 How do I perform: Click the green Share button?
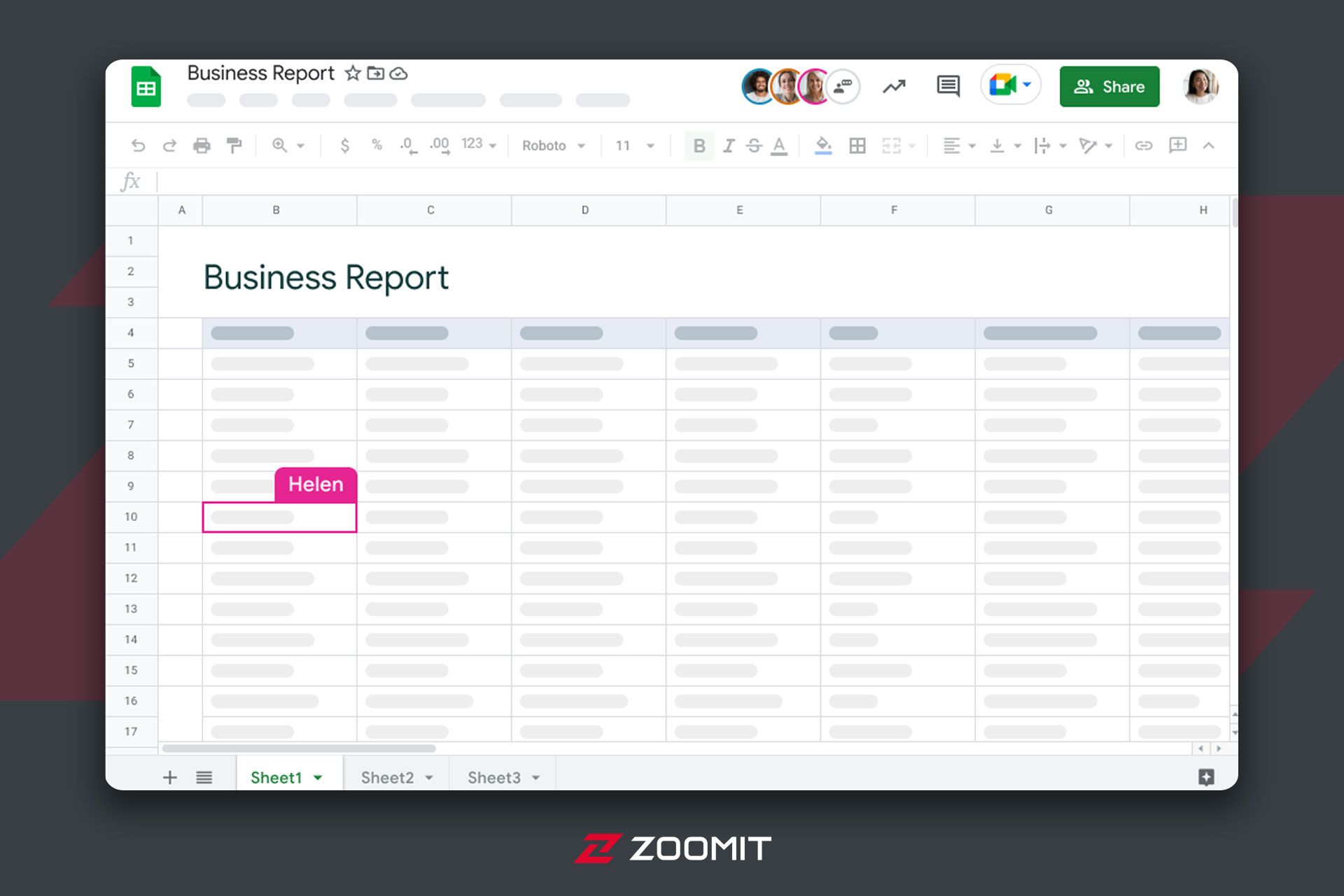click(1109, 87)
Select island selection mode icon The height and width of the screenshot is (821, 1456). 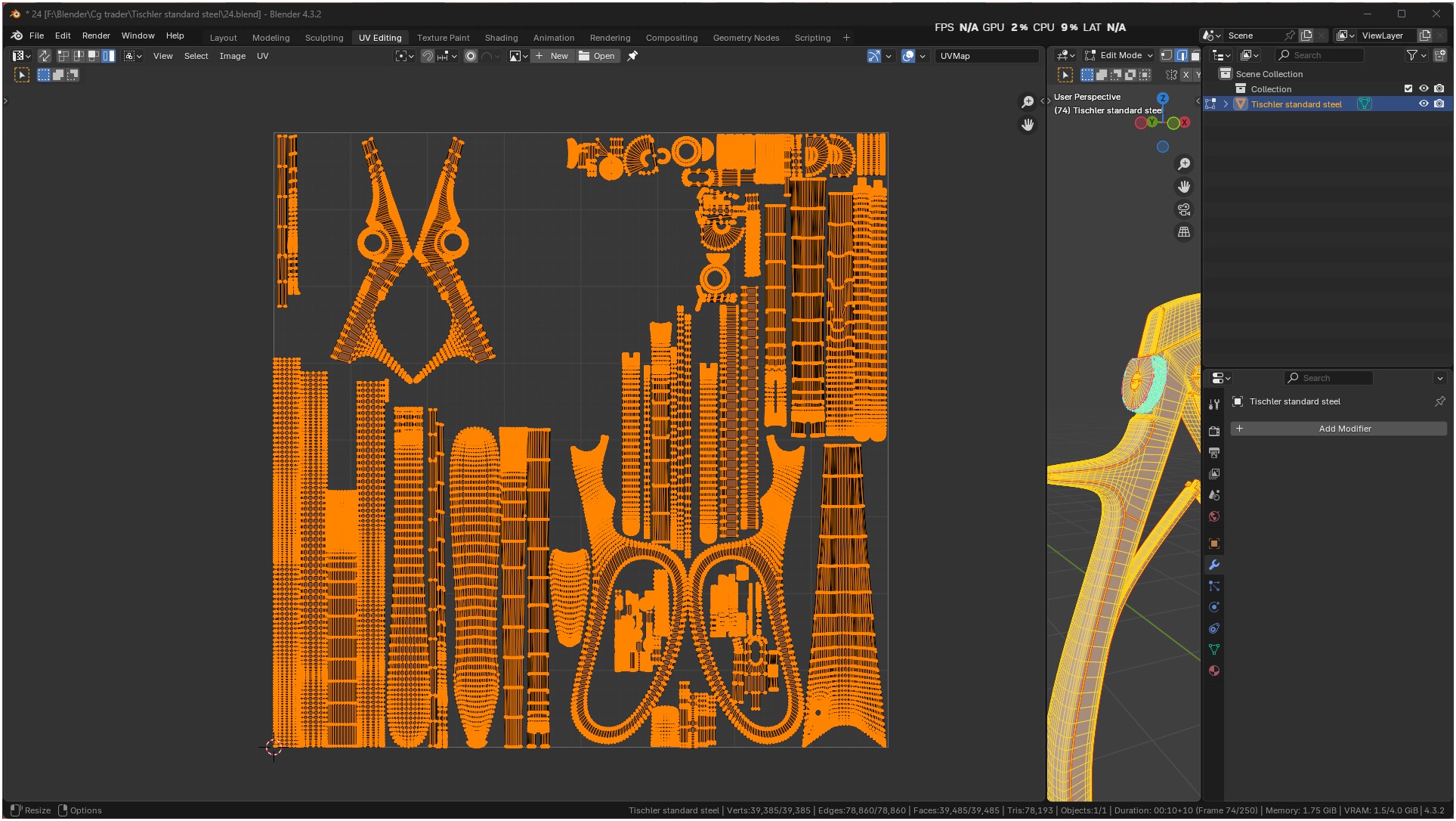109,56
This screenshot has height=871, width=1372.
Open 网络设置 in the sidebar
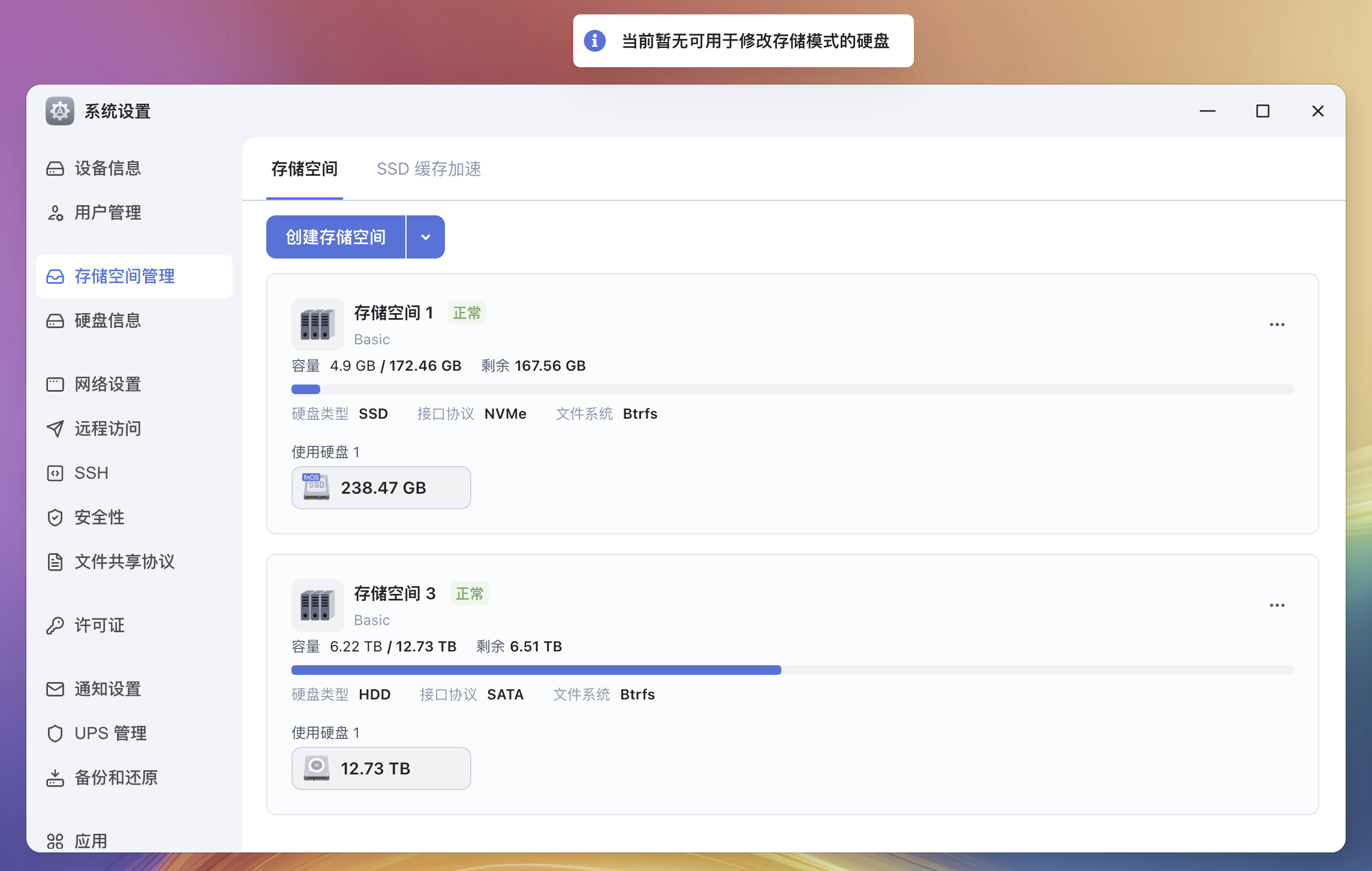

◆ ◆ ◆ ◆ ◆

**EXERCISE PROMPT**
Copy exactly, and only, the lines from the line containing "This screenshot has height=871, width=1372." through the final line of the material above, with no pictures.

**WRITTEN ANSWER**
This screenshot has height=871, width=1372.
Open 网络设置 in the sidebar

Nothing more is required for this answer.